Con questa presa di posizione si cerca insomma di tutelare la Cofoe che rimane, al di là degli attuali intoppi formali, un’occasione importante per la costruzione di un’identità europeista. L’Ue è di fatto uscita dalla bolla e si è misurata con le comunità locali, dando precedenza alle intuizioni dei cittadini che sono state accolte al pari di quelle dei leader politici.

La percezione degli europei sul progetto comunitario, dopo essere stati coinvolti direttamente nella sua pianificazione, è cambiata come ci racconta Valentina Balzani, che ha partecipato a una colazione informale con la presidente del Parlamento europeo Roberta Metsola prima dell’inizio dell’evento feedback. Davanti a un espresso e a un pain au chocolat la delegazione della Conferenza ha chiesto di non disperdere gli sforzi di questo esperimento democratico, dal momento che qualunque indugio nel merito potrebbe rappresentare un dietro front rispetto alle volontà dei cittadini. La Conferenza sul futuro dell’Europa e le proposte presentate non sono la fine.

Non c’è una data di scadenza per il futuro. Non ci sono caselle da spuntare. Il futuro è un lavoro in corso. Così come la nostra Unione” ha rassicurato Roberta Metsola, lasciando intendere che le difficoltà dovute alla mancata revisione dei trattati non fermeranno la Cofoe, che ora è persino pronta a trasformarsi.
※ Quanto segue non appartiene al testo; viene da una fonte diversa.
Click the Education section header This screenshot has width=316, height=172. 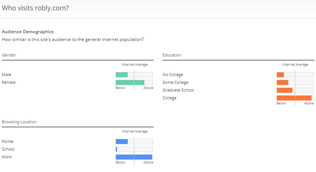(172, 55)
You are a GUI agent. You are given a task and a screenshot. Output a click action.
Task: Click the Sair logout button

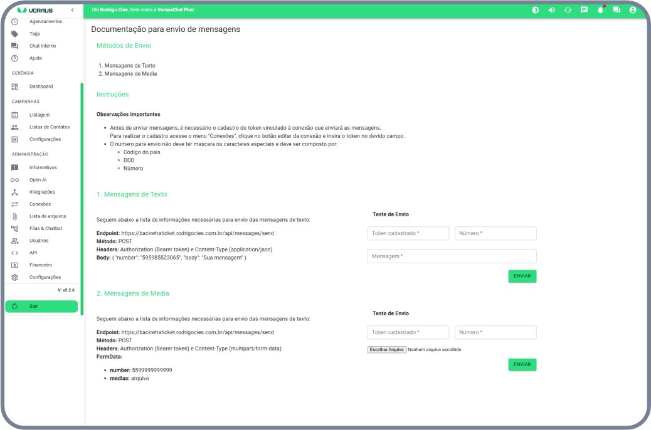click(41, 307)
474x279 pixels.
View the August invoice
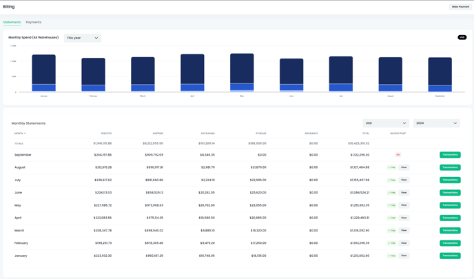coord(404,167)
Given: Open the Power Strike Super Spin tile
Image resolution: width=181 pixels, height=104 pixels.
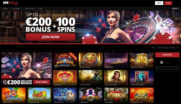Looking at the screenshot, I should tap(65, 60).
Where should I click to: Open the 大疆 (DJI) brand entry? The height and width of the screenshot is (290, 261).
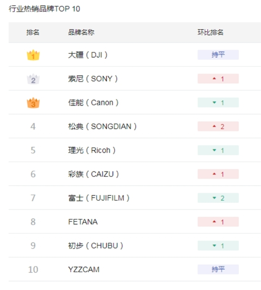pyautogui.click(x=88, y=55)
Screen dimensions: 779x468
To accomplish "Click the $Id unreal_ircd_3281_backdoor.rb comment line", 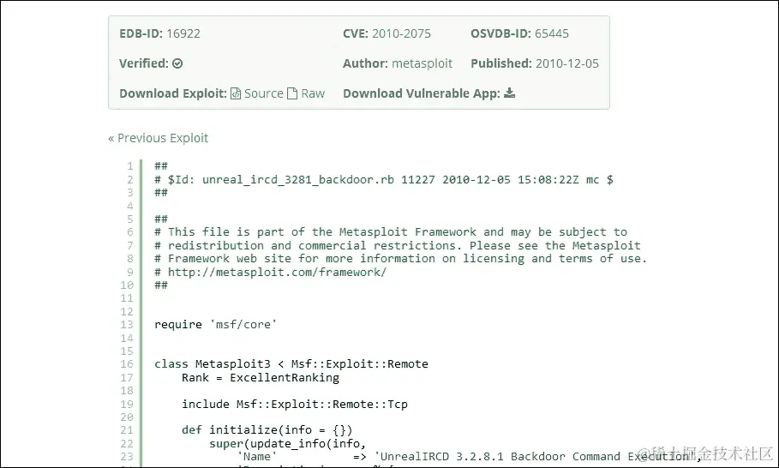I will coord(384,179).
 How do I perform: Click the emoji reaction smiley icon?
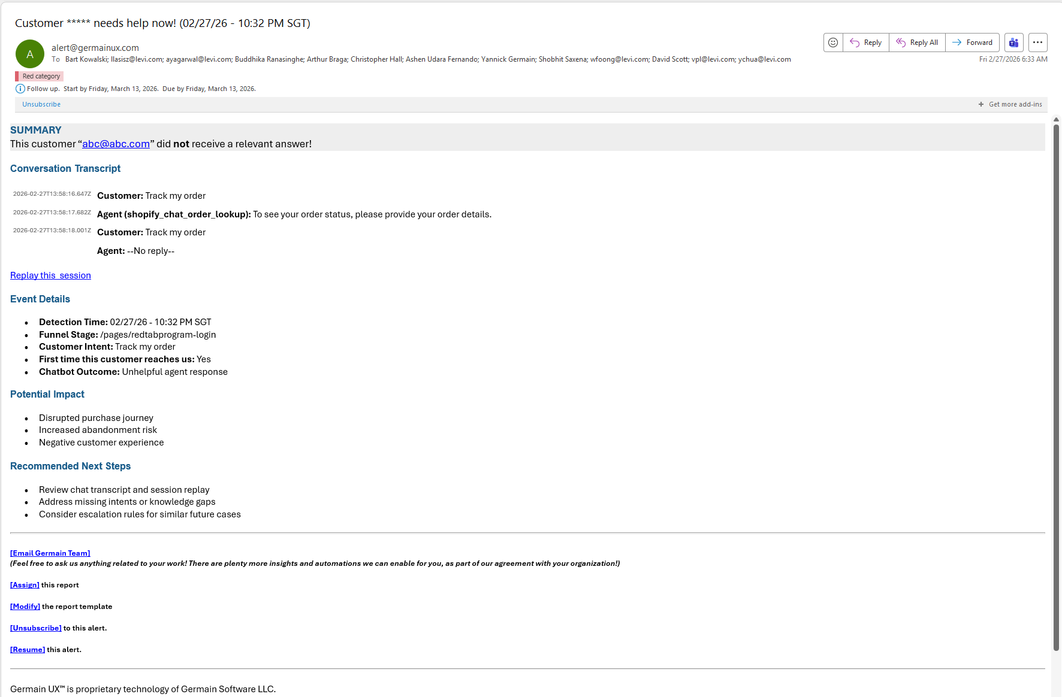833,43
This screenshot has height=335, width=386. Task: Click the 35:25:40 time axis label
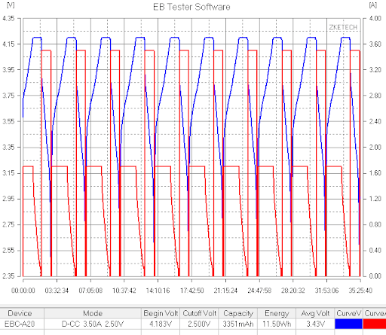click(360, 291)
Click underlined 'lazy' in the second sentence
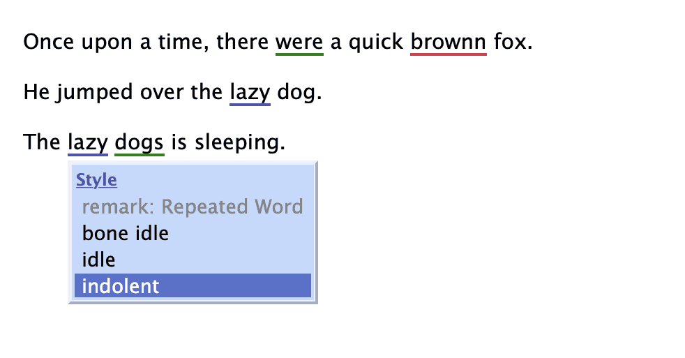Viewport: 685px width, 358px height. click(x=250, y=92)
L’idea infatti è quella di istituire dei tavoli tematici con nuovi partecipanti che in questi giorni stanno ricevendo una inaspettata chiamata dall’Europa. E anche stavolta sono stati sorteggiati nelle lotteria che decide in che direzione andrà l’Unione.

Non sappiamo ancora cosa aspettarci da questi appuntamenti, ma sono stati pensati come una risposta più rapida ai problemi comunitari. Si inizierà per esempio il 16 dicembre parlando di strategie per contrastare lo spreco alimentare, e poi spazio al nuovo anno con due incontri sulla mobilità e il metaverso. Secondo alcuni si tratta soltanto di un furbo espediente per mantenere la CoFoe depurandola però dei nodi che prevedono il rimaneggiamento dei trattati attraverso la scelta di temi che mettono per certi versi tutti d’accordo. Per altri invece è un ulteriore strumento a completamento della prima prova di democrazia deliberativa collettiva, utile ad approfondire temi specifici entrando nel merito delle cose.

Dopotutto se c’è un aspetto che ha sempre colpito della Conferenza sul futuro dell’Europa è stata la profondità delle analisi e delle soluzioni raggiunte, anche se tra gli scranni non sedevano politici di professione. E forse ora il nodo è tutto qui, specie alla luce delle ultime vicende che stanno colpendo le istituzioni europee con il Qatargate: in questa piccola rivoluzione che è stata la Cofoe vale ancora la pena sperare, perché ha dimostrato che quando una via non esiste ancora, la si può pur sempre costruire.